### [YOUR TASK]
Output all of the data verbatim.

### [INPUT]

++++++++++

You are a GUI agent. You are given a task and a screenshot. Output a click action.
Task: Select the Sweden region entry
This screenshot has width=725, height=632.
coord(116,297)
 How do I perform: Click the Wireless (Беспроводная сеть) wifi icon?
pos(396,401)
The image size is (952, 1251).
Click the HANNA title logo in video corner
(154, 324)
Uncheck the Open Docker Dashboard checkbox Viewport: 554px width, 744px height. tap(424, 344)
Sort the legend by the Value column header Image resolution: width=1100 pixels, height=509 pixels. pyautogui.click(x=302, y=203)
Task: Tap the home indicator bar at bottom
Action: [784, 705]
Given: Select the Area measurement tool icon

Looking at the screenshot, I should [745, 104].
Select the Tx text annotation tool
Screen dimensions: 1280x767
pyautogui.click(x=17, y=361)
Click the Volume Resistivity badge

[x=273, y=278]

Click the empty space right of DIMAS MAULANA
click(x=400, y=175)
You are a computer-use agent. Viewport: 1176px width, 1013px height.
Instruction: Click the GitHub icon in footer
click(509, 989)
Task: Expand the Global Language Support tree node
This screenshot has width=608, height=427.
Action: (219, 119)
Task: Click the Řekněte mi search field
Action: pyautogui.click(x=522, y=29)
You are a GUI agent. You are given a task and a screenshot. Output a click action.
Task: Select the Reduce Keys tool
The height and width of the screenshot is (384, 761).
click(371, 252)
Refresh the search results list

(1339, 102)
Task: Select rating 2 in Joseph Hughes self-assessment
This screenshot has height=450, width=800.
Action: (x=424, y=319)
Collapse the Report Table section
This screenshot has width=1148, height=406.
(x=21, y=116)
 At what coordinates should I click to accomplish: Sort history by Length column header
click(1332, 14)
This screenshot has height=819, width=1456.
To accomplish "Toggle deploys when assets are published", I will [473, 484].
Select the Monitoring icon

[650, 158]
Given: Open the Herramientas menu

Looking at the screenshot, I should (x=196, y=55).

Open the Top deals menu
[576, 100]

++++++++++

### [RESULT OF THE TASK]
You are a GUI agent. You are given a task and a screenshot. Output a click action.
Task: Select the Sweden region entry
This screenshot has width=725, height=632.
coord(116,297)
 How do I perform: Click the Wireless (Беспроводная сеть) wifi icon?
pos(396,401)
The image size is (952, 1251).
Click the HANNA title logo in video corner
(154, 324)
Uncheck the Open Docker Dashboard checkbox Viewport: 554px width, 744px height. tap(424, 344)
Sort the legend by the Value column header Image resolution: width=1100 pixels, height=509 pixels. pyautogui.click(x=302, y=203)
Task: Tap the home indicator bar at bottom
Action: [784, 705]
Given: Select the Area measurement tool icon

Looking at the screenshot, I should [745, 104].
Select the Tx text annotation tool
Screen dimensions: 1280x767
pyautogui.click(x=17, y=361)
Click the Volume Resistivity badge

[x=273, y=278]

Click the empty space right of DIMAS MAULANA
click(x=400, y=175)
You are a computer-use agent. Viewport: 1176px width, 1013px height.
Instruction: Click the GitHub icon in footer
click(509, 989)
Task: Expand the Global Language Support tree node
This screenshot has width=608, height=427.
Action: (219, 119)
Task: Click the Řekněte mi search field
Action: pyautogui.click(x=522, y=29)
You are a GUI agent. You are given a task and a screenshot. Output a click action.
Task: Select the Reduce Keys tool
The height and width of the screenshot is (384, 761).
click(371, 252)
Refresh the search results list

(1339, 102)
Task: Select rating 2 in Joseph Hughes self-assessment
This screenshot has height=450, width=800.
Action: (x=424, y=319)
Collapse the Report Table section
This screenshot has width=1148, height=406.
(x=21, y=116)
 At what coordinates should I click to accomplish: Sort history by Length column header
click(1332, 14)
This screenshot has height=819, width=1456.
To accomplish "Toggle deploys when assets are published", I will [473, 484].
Select the Monitoring icon

[650, 158]
Given: Open the Herramientas menu

Looking at the screenshot, I should (x=196, y=55).

Open the Top deals menu
[576, 100]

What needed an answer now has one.